Tesla lowered prices considerably this month in the United States and beyond. There is no agreement on Wall Street about how this will impact profits or the company's stock. However, the one thing that all analysts agree on is that Tesla will sell more EVs.
On Wednesday evening, Piper Sandler strategist Alexander Potter reduced his price target for Tesla shares from $340 to $300 while maintaining a Buy rating. One explanation for why he is bullish on the stock is because, with reduced pricing, Tesla can increase supply numbers by more than 50% this new year.
In 2022, Tesla shipped more than 1.3 million EVs. Before the price reductions, Wall Street expected around 1.8 million units to be sold in 2023. Sales expectations have already risen to 1.9 million units, representing a 45% increase from 2022.
In fact, the estimate now ranges between 1.7 million and 2.1 million.
Even with larger supply volumes, the reduced prices might lead to fairly low company profits if expenses do not match revenues. However, as Potter noted in his report, he "wouldn't be surprised" if profit margins were higher than predicted.
According to FactSet, Wall Street now forecasts 2023 operating profits of around 17.2%. This contrasts with previous estimates of around 19.8% before the price reductions were revealed.
Operating profit margins for Tesla are expected to reach 17.3% in 2022. On January 25, the fourth-quarter results will be released. The operating profit margin for the fourth quarter is expected to be 18.3%.
Reduced operational profit and profit margin expectations for the current year have contributed to lower earnings-per-share expectations. Wall Street now forecasts earnings per share of around $4.85 in 2023, which is lower than the $5.50 forecast before the price decrease.
Earnings-per-share expectations for 2023 vary from around $3 to $8, lower than the range of $4 to $8 before the price decreases. According to FactSet, 26 out of 40 experts have reduced their expectations in recent weeks. The top estimates are stale.
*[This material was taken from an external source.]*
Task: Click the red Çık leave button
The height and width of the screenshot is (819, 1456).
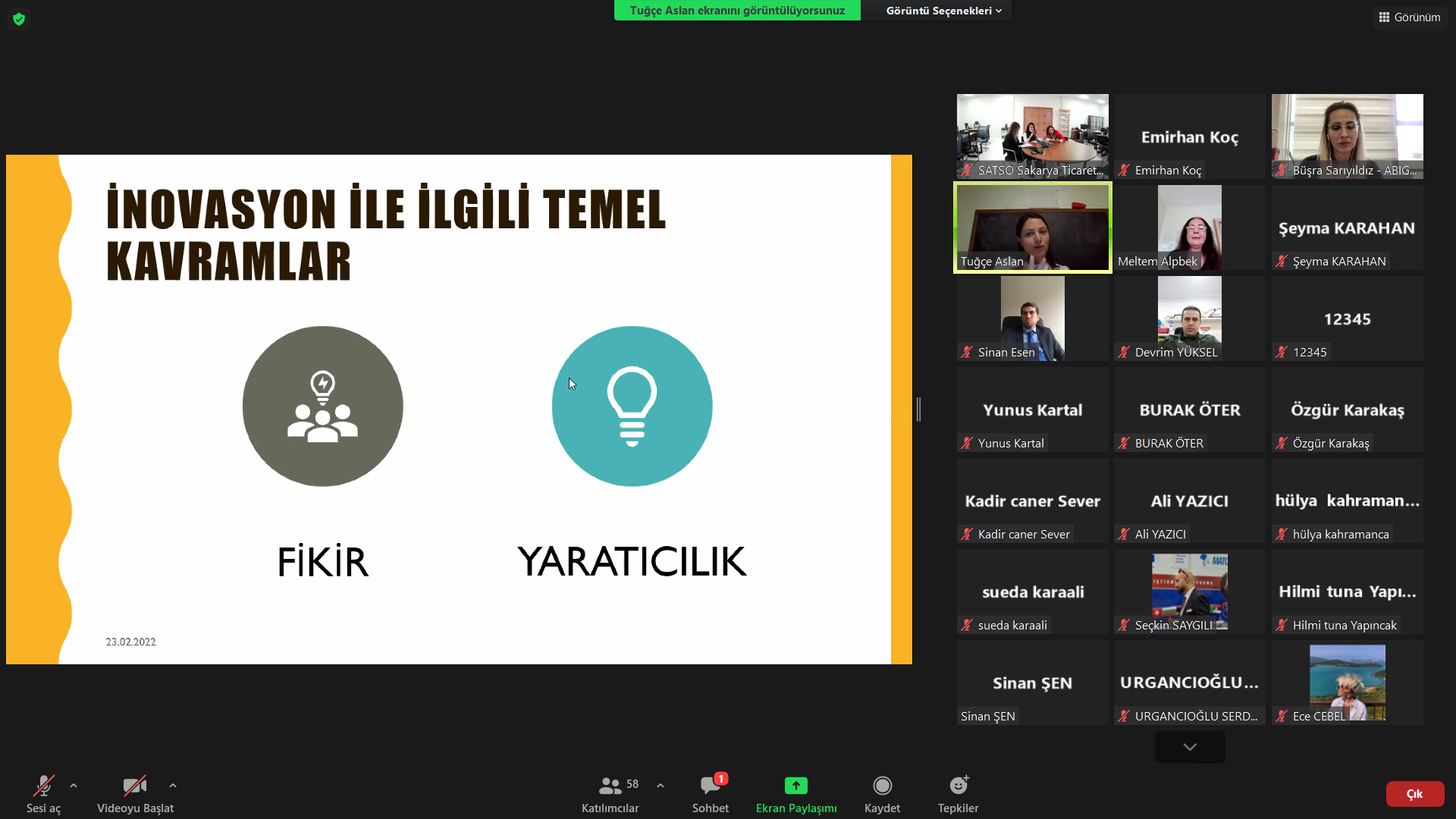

Finally, target prices have fallen in line with earnings projections and share prices. With Potter's reduction, the average expert price target is now around $214, about $100 less than three months ago.
The highest price targets are around $300, similar to Potter's. Even before the price cuts, New Street Research researcher Pierre Ferragu had the highest analyst price target. His previous target was $530 per share, but he reduced it to $320 earlier this January.
The minimum price targets are in the $85 area. The low-to-high gap is now almost $230 — nearly 200% of Tesla's current share price. For Toyota Motor shares, for example, the bull-bear gap is 50% of the current market price.
On Wall Street, Tesla continues to be a controversial stock. There is not much agreement among analysts about the company.
Tesla stock has gained roughly 4.3% since the price reductions made in the United States around January 12. Over that period, the S&P 500 and Nasdaq Composite fell 1.3% and 0.4%, respectively.
Tesla's success shows that investors were prepared despite Wall Street's projections.